Quando eu era criança, eu queria ser bailarina. Era um sonho profundo referente à dança e a leveza do corpo que a minha origem social e a minha cor de pele não me permitiram viver. Já tive pesar sobre a frustração desse sonho, hoje, essa lembrança é apenas uma referência de que tenho muitos desejos, muitos não se realizarão e outros, sim.
Realizei o sonho/desejo de me graduar e ter uma profissão de renome e de respeito, em contrapartida ao sonho de ser professora. Também virei professora, mas nas horas extras e horas de descanso, não gostei muito dessa configuração.
Os sonhos dos paulistanos têm muito a ver com trabalho, né? Ou será que tem a ver com a minha cor, gênero e classe social? Não sei ao certo, apesar de eu estudar filosofia do direito com enfoque no pensamento da interseccionalidade. Ao contrário dos meus colegas de profissão, eu acredito que têm coisa que as respostas complexas respondem menos do que as respostas simples. Eu acredito que sonho e desejo tem muito a ver com as perspectivas que a gente têm da vida, os afetos e as autoestimas. Esse pensamento vai muito mais para um lado psicanalítico do que para o lado filosófico.
E, neste contexto de sonhar fugir de uma vida de pobreza, de restrição de gênero e raça, eu fui sonhando ser incluída na sociedade do trabalho. Sentir-me inclusa é diferente de estar incluída. É um pêndulo. Há dias que sou incluída, há dias que não. Eu desconfio que a maturidade e o bem viver tem um pouco a ver com a dança desses status de poder que todos nós carregamos.
Então, acontece que agora meus sonhos pouco têm a ver com trabalho. Já faz um tempo e tem sido um processo muito intenso e curioso de se lidar. Isto porque, trabalhar dignifica o homem (?) Então, se não tenho desejo de trabalhar — apesar de ser uma ótima profissional, o que isso pode dizer sobre mim?
********
**Objetivo do exercício:**
No trecho sobre sonhos, o que quem narra estuda?

**Informações fornecidas:**
********
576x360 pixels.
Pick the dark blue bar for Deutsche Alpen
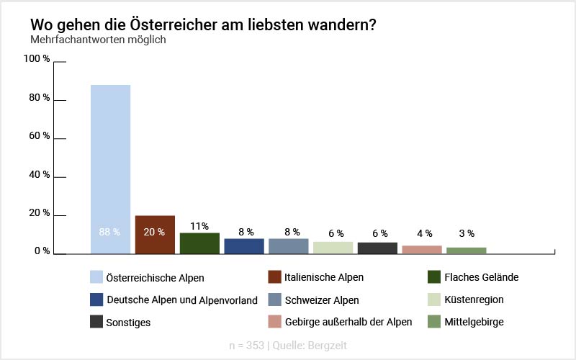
********
**Resposta da tarefa:**
Filosofia do direito, com enfoque no pensamento da interseccionalidade.